Author(s): M. Okamoto,
S. Yusa, K. Shimamura, T. Ogawa, T. Tomoda; Musashino University,
Faculty of Pharmacy, Nishi-Tokyo-shi, Japan; Tella, Inc., Shinjuku-ku,
Japan; Seren Clinic, Minato-ku, Tokyo, Japan
 
Abstract:
Background:
Pancreatic cancer has a poor prognosis. Tumor-specific cytotoxic T
lymphocytes (CTLs) can be activated in vivo by dendritic cell
(DC)-based vaccination. However, clinical responses to the
immunotherapy with DC vaccination have only been observed in a minority
of patients with solid cancer. Combination with other treatment
modalities such as chemotherapy may overcome immunoresistance of cancer
cells. It has been shown previously that gemcitabine as well as S-1
sensitises human pancreatic carcinoma cells against CTL-mediated lysis.
In the current study, the clinical efficacy of the DC vaccine pulsed
with the peptide derived from pancreatic cancer-associated antigen in
combination with gemcitabine/S-1 has been evaluated in the patients
with advanced, inoperable pancreatic cancer.
 
Methods: Thirteen
patients with advanced, inoperable pancreatic cancer refractory to
standard treatment were entered the study. DCs that were generated from
CD14+ monocytes from leukapheresis by 6-day cultivation with
granulocyte macrophage-colony stimulating factor (GM-CSF) and
interleukin (IL)-4 were matured by OK-432, a streptococcal agent, and
were pulsed with the pancreatic cancer-associated antigen. These DCs (1
x 107) were intradermally administered 5 times at 14-day intervals
concomitantly combined with gemcitabine and/or S-1.
 
Results: Of
the 13 patients, complete response (CR) was observed in 2 (15.4%),
partial response (PR) in 7 (54.8%), stable disease (SD) in 2 (15.4%),
progressive disease (PD) in 2 (15.4%). Response rate was 69.2%.

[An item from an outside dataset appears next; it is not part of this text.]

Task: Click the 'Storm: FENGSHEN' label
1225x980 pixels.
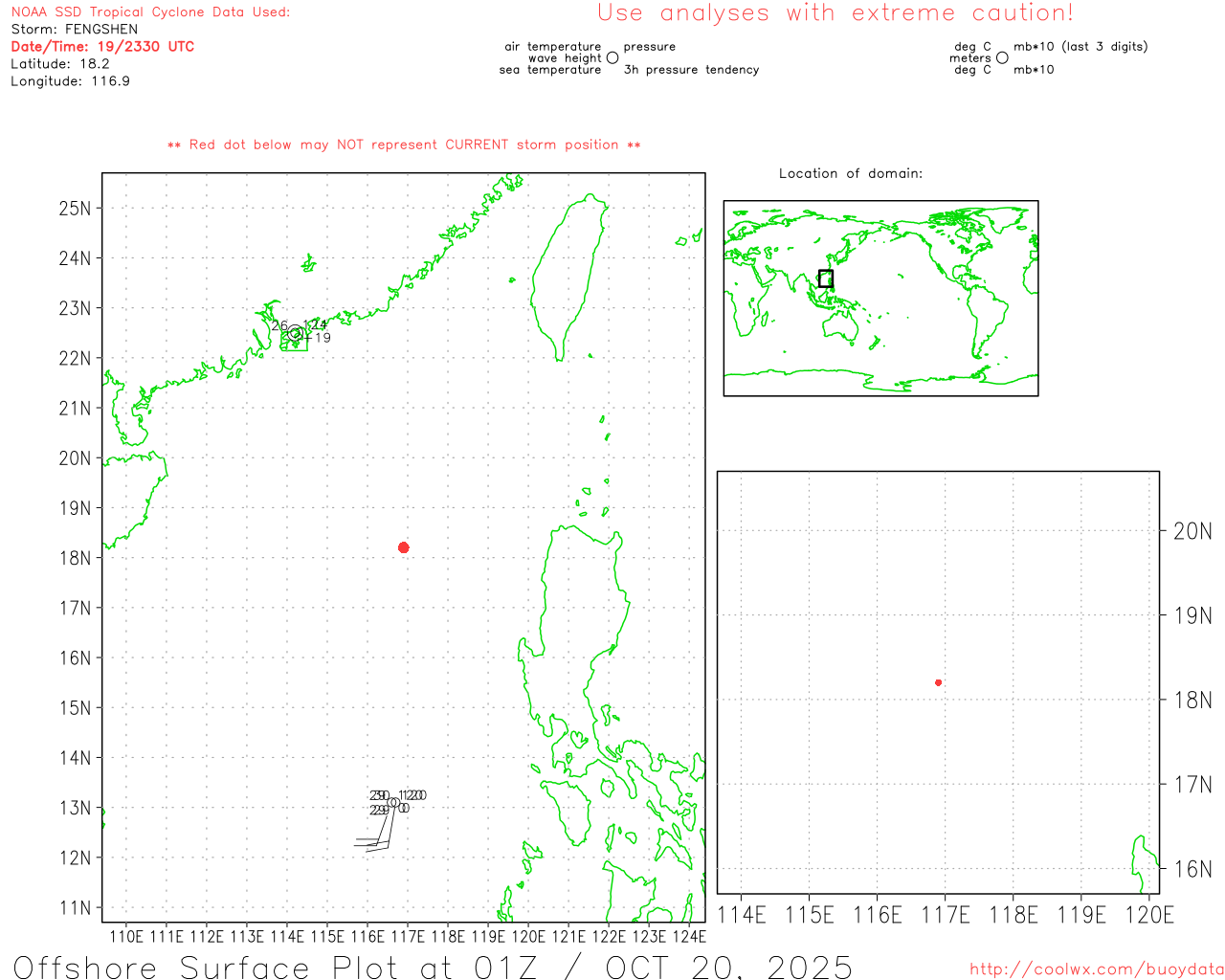Action: (75, 30)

Survival rate, quality of life, and performance status were markedly
increased. Severe side effects of more than grade 3 that were assessed
in accordance with NCI-Common Toxicity Criteria v.2.0, were not
observed.
 
Conclusions: It was strongly suggested that the DC
vaccination pulsed with cancer associated-peptid in combination with
gemcitabine and/or S-1 was safety and effective in the patients with
the inoperable pancreatic cancer refractory to standard treatment.